[Interface element records]
§ §

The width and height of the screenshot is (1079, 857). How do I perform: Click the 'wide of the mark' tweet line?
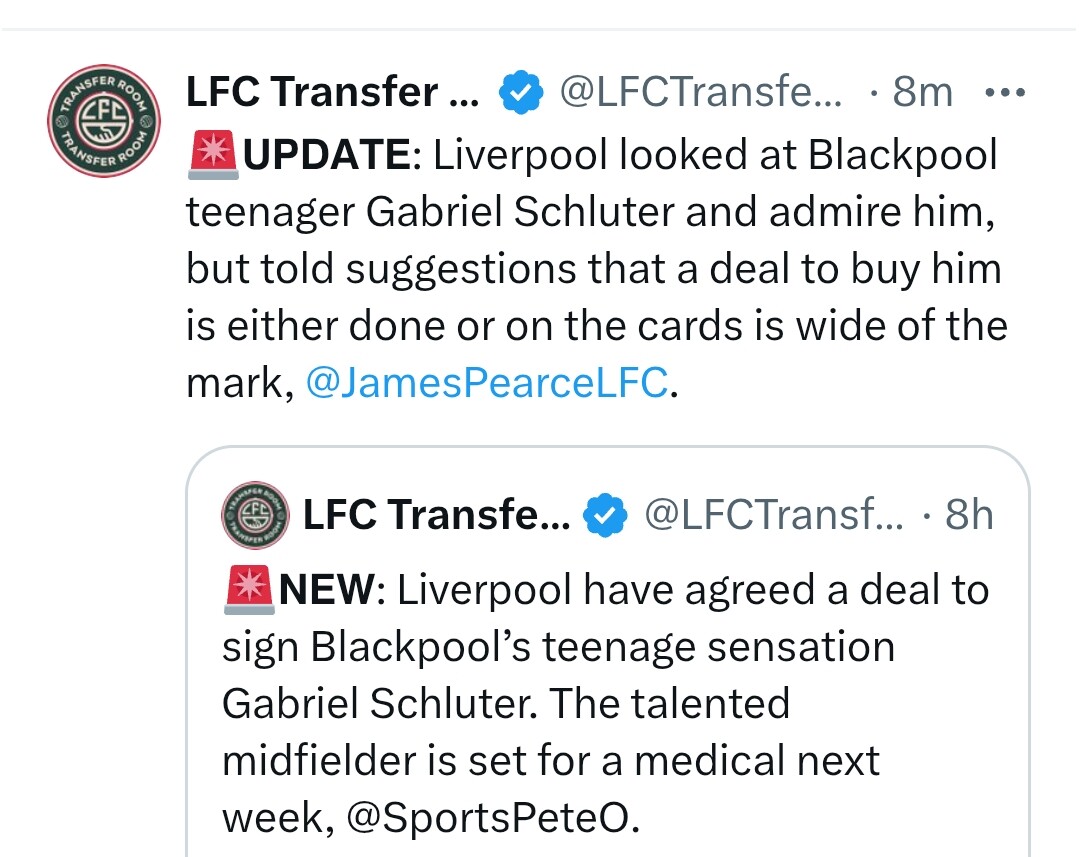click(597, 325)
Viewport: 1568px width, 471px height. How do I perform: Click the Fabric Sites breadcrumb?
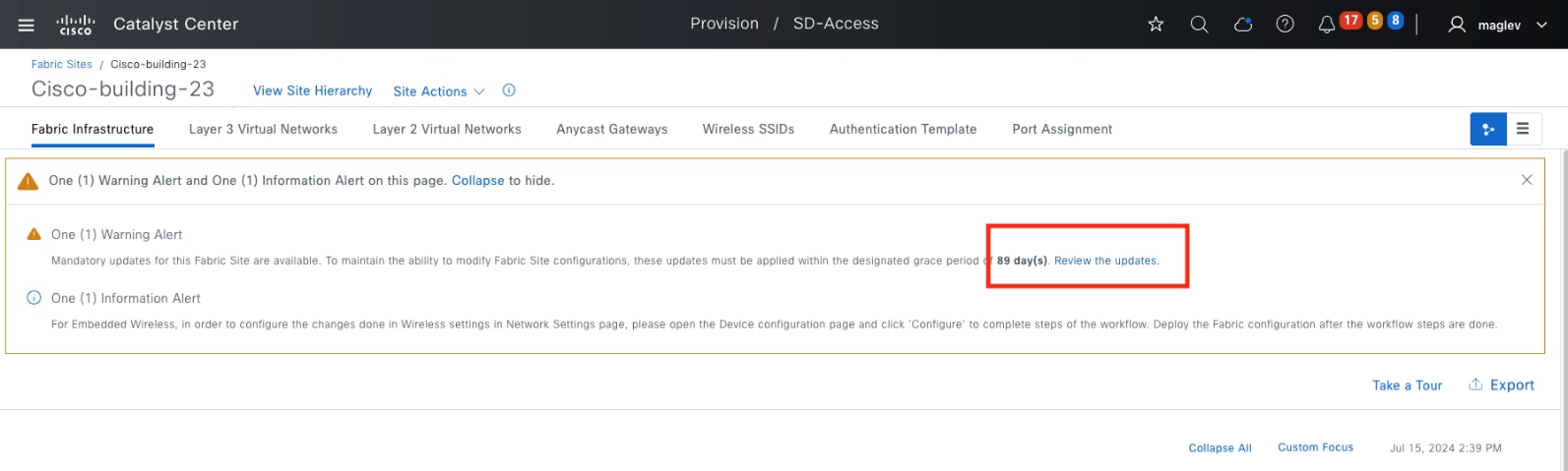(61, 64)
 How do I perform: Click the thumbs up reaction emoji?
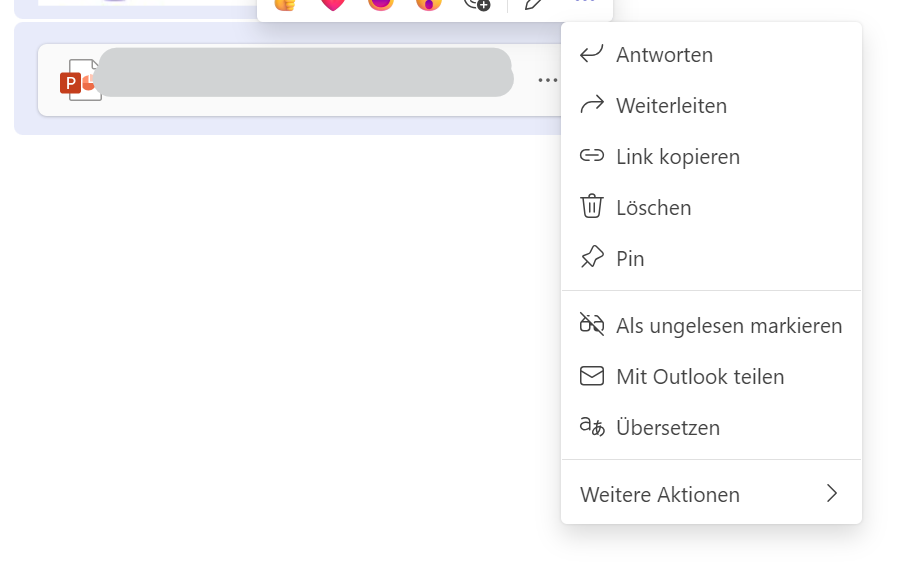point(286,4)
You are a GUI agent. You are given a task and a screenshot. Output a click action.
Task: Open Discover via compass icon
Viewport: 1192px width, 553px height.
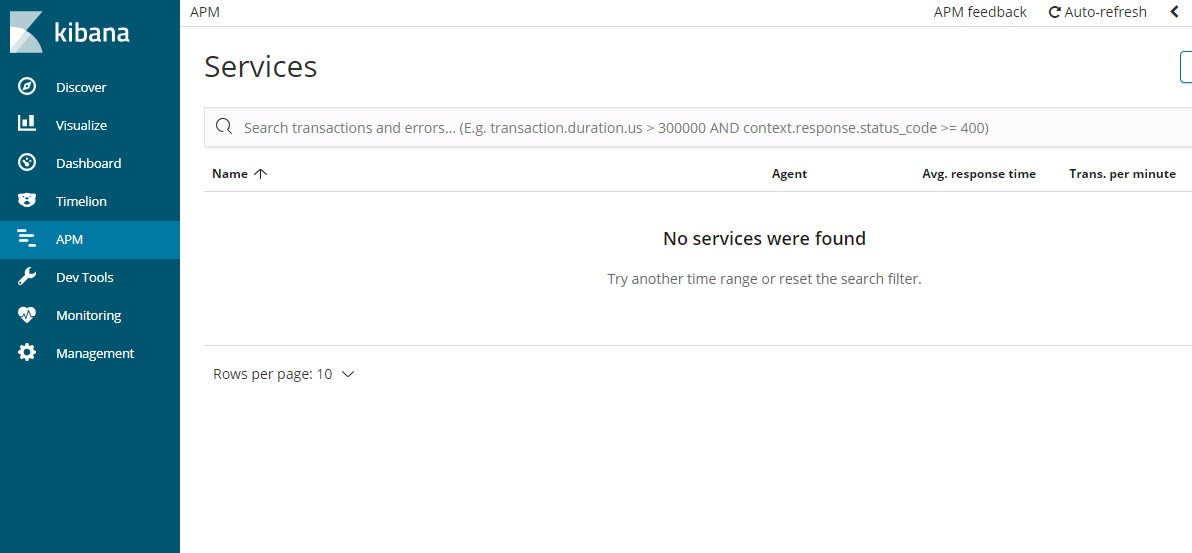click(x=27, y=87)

§ §

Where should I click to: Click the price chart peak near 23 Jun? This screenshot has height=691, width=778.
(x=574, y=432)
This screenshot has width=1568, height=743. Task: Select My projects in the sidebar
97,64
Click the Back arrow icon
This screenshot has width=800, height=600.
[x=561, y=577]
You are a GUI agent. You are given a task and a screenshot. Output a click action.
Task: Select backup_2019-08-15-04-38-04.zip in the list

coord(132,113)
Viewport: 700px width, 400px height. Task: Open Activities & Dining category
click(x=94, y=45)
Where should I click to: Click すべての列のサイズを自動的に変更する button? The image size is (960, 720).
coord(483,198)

§ §

> **Direction**: Reproduce as a numbered list the lines of the records, beginning at the line that contains "The width and" and ending after the line that contains "click(x=27, y=87)". Omit any blank lines, and leave the pictures out of the answer.

> **Response to the task**:
1. The width and height of the screenshot is (1079, 857). How do I perform: Click the 'wide of the mark' tweet line?
2. click(597, 325)
3. Viewport: 1568px width, 471px height. How do I perform: Click the Fabric Sites breadcrumb?
4. (61, 64)
5.  How do I perform: Click the thumbs up reaction emoji?
6. point(286,4)
7. You are a GUI agent. You are given a task and a screenshot. Output a click action.
8. Task: Open Discover via compass icon
9. Viewport: 1192px width, 553px height.
10. click(x=27, y=87)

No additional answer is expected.